The question suggests some basic confusion between the equation and the solution
The Equation
Let ${\varphi} > 1$.
Consider the following (infinite) system of equations---one equation for each $t\in \mathbb{Z}$:
$$
X_{t}=\varphi X_{t-1}+e_{t}, \mbox{ where } e_t \sim WN(0,\sigma), \;\; t \in \mathbb{Z}. \quad (*)
$$
Definition
Given $e_t \sim WN(0,\sigma)$, a sequence of random variables $\{ X_t \}_{t\in \mathbb{Z}}$ is said to be a solution of $(*)$ if, for each $t$,
$$
X_{t}=\varphi X_{t-1}+e_{t},
$$
with probability 1.
The Solution
Define
$$
X_t= - \sum_{k=1}^\infty {\varphi}^{-k}e_{t+k},
$$
for each $t$.
$X_t$ is well-defined: The sequence of partial sums
$$
X_{t,m} = - \sum_{k=1}^m {\varphi}^{-k}e_{t+k}, \;\; m \geq 1
$$
is a Cauchy sequence in the Hilbert space $L^2$, and therefore converges in $L^2$. $L^2$ convergence implies convergence in probability (although not necessarily almost surely). By definition, for each $t$, $X_t$ is the $L^2$/probability-limit of $(X_{t,m})$ as $m \rightarrow \infty$.
$\{ X_t \}$ is, trivially, weakly stationary. (Any MA$(\infty)$ series with absolutely summable coefficients is weakly stationary.)
$\{ X_t \}_{t\in \mathbb{Z}}$ is a solution of $(*)$, as can be verified directly by substitution into $(*)$.
This is a special case of how one would obtain a solution to an ARMA model:
first guess/derive an MA$(\infty)$ expression, show that it is well-defined, then verify it's an actual solution.
$\;$
...But the $\epsilon_t$ is not independent from $X_{t}$...
This impression perhaps results from confusing the equation and the solution.
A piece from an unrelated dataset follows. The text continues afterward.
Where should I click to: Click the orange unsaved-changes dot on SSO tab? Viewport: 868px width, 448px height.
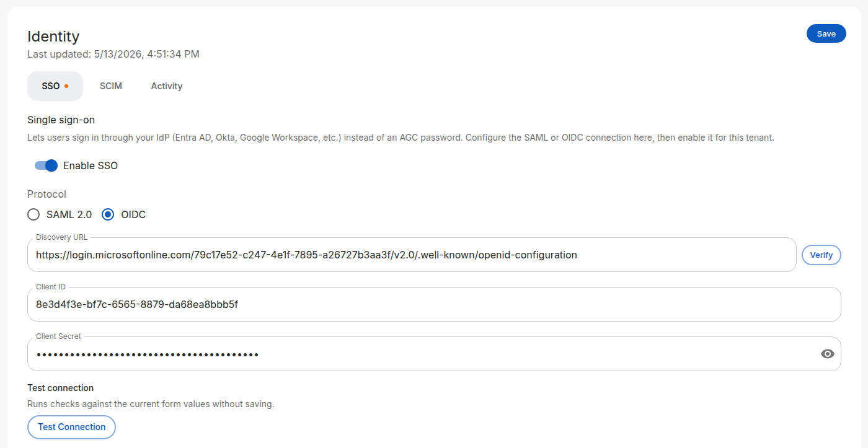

Consider the actual solution:
$$
\varphi X_{t-1} + e_t = \varphi \cdot \left( - \sum_{k=1}^\infty {\varphi}^{-k}e_{t+k-1}
\right) + e_t,
$$
the right-hand side is exactly $- \sum_{k=1}^\infty {\varphi}^{-k}e_{t+k}$, which is $X_t$ (we just verified Point #3 above). Notice how $e_t$ cancels and actually doesn't show up in $X_t$.
$\;$
...where this...derivation originally comes from...
I believe Mann and Wald (1943) already considered non-causal AR(1) case, among other examples. Perhaps one can find references even earlier. Certainly by the time of Box and Jenkins this is well-known.
Further Comment
The non-causal solution is typically excluded from the stationary AR(1) model because:
It is un-physical.
Assume that $(e_t)$ is, say, Gaussian white noise. Then, for every non-causal solution, there exists a causal solution that is observationally equivalent, i.e. the two solutions would be equal as probability measures on $\mathbb{R}^{\mathbb{Z}}$. In other words, a stationary AR(1) model that includes both causal and non-causal cases is un-indentified. Even if the non-causal solution is physical, one cannot distinguish it from a causal counterpart from data. For example, if innovation variance $\sigma^2 =1$, then the causal counterpart is causal solution to AR(1) equation with coefficient $\frac{1}{\varphi}$ and $\sigma^2 =\frac{1}{\varphi^2}$.